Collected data
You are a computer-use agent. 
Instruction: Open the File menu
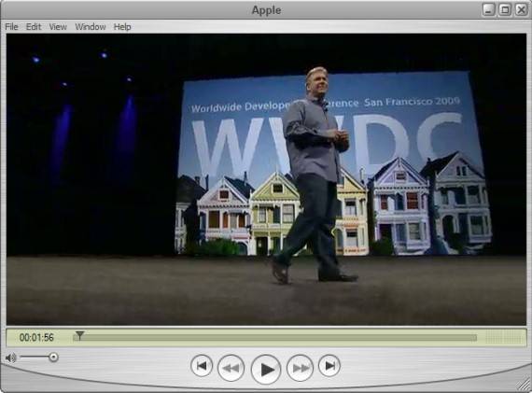pyautogui.click(x=11, y=27)
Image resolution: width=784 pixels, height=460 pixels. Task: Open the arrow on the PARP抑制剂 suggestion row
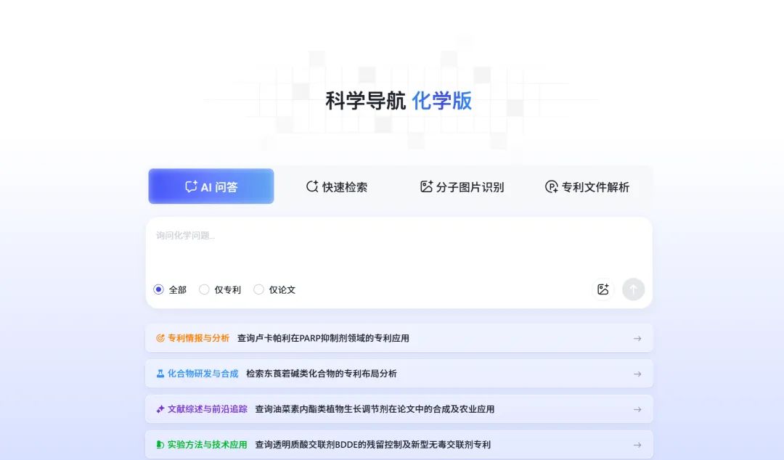[x=637, y=337]
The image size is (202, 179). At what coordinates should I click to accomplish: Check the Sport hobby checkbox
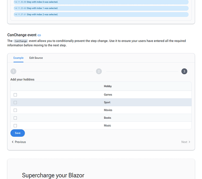[x=15, y=103]
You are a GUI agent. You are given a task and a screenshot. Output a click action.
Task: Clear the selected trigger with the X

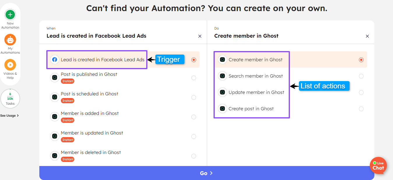(200, 36)
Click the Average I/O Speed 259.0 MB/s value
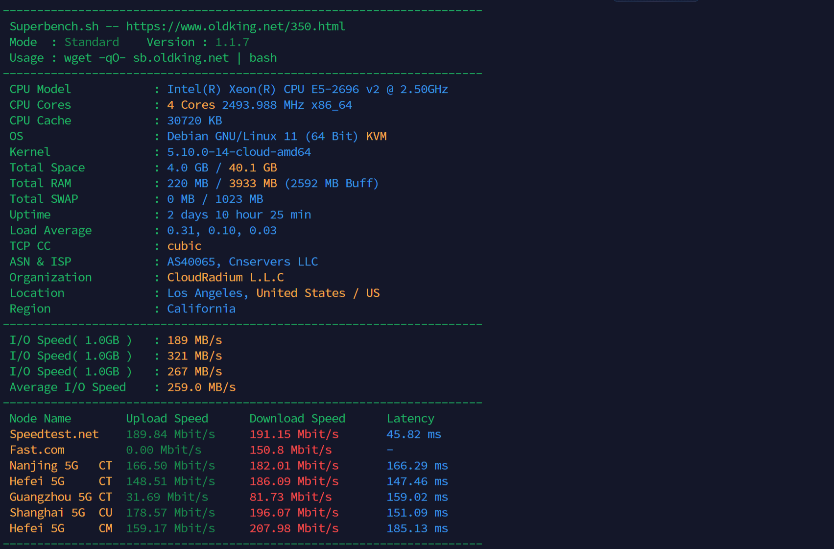Screen dimensions: 834x549 [201, 387]
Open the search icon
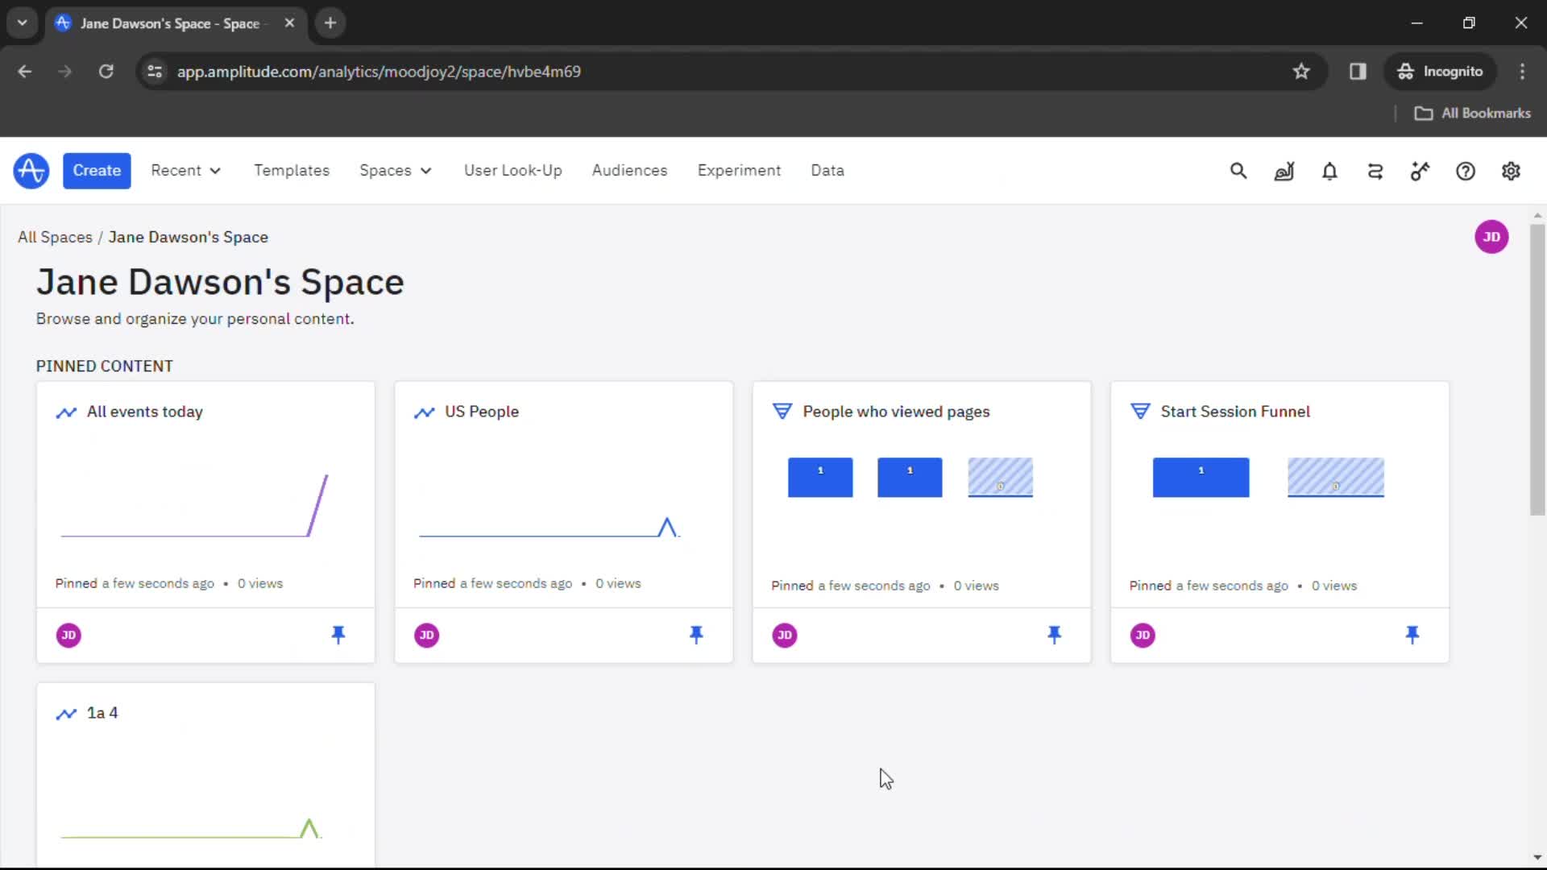This screenshot has width=1547, height=870. (1238, 170)
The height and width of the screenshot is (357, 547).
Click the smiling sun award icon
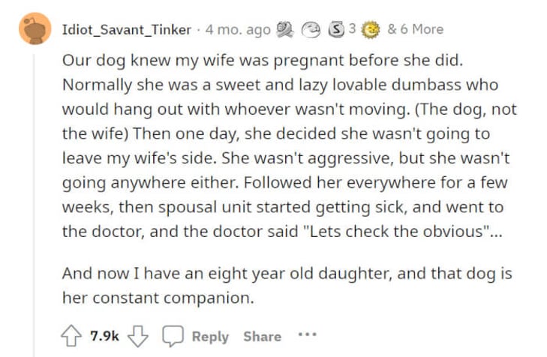(371, 30)
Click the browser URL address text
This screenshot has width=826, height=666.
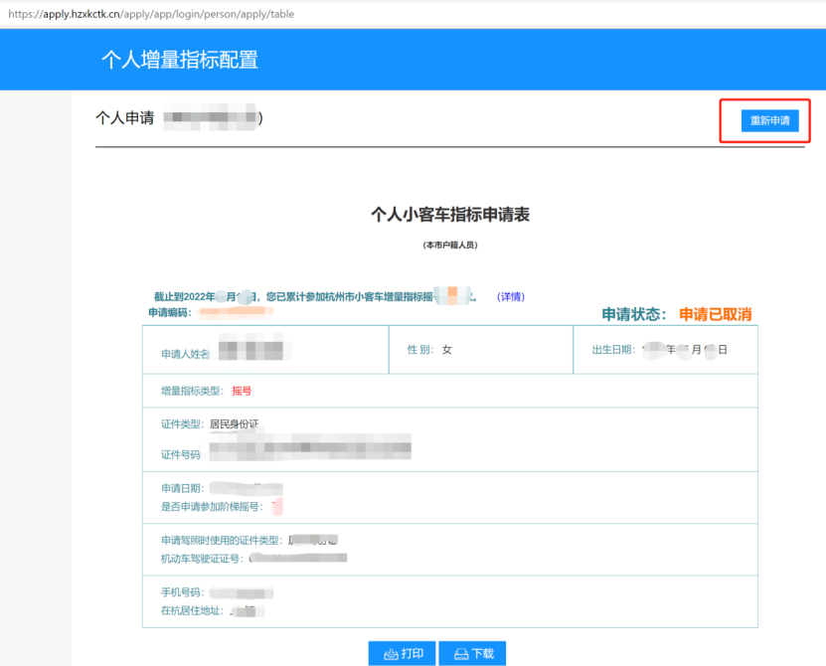coord(151,14)
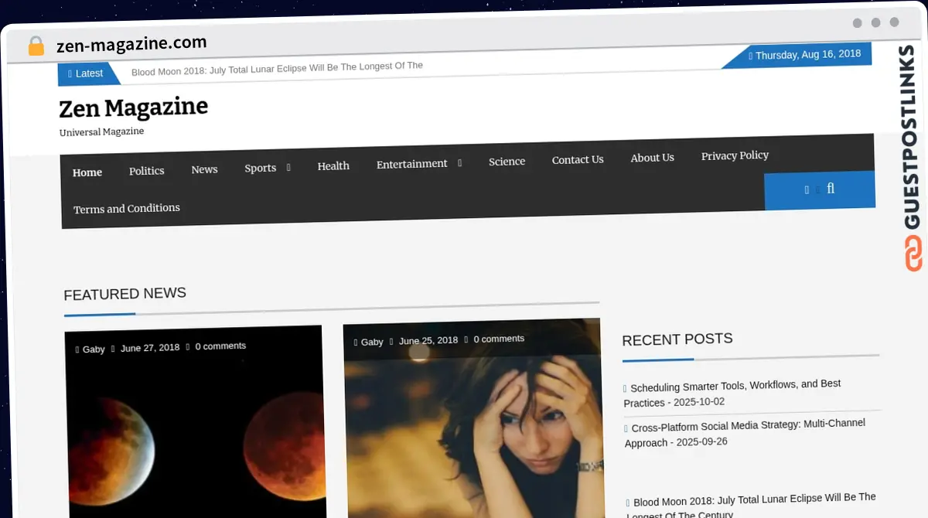The width and height of the screenshot is (928, 518).
Task: Open Terms and Conditions from the navigation
Action: click(126, 208)
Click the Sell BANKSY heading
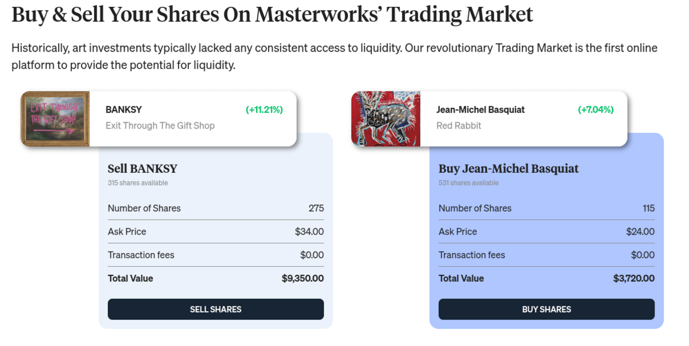 click(x=142, y=169)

**WHAT TO PRODUCE**
Find the line with "Click the smiling sun award icon". Return it and each line after it through the end of the data, exactly, without pictures.

**SOLUTION BELOW**
Click the smiling sun award icon
(371, 30)
Click the browser URL address text
This screenshot has width=826, height=666.
coord(151,14)
The width and height of the screenshot is (928, 518).
Task: Open Terms and Conditions from the navigation
Action: click(126, 208)
Click the Sell BANKSY heading
 click(x=142, y=169)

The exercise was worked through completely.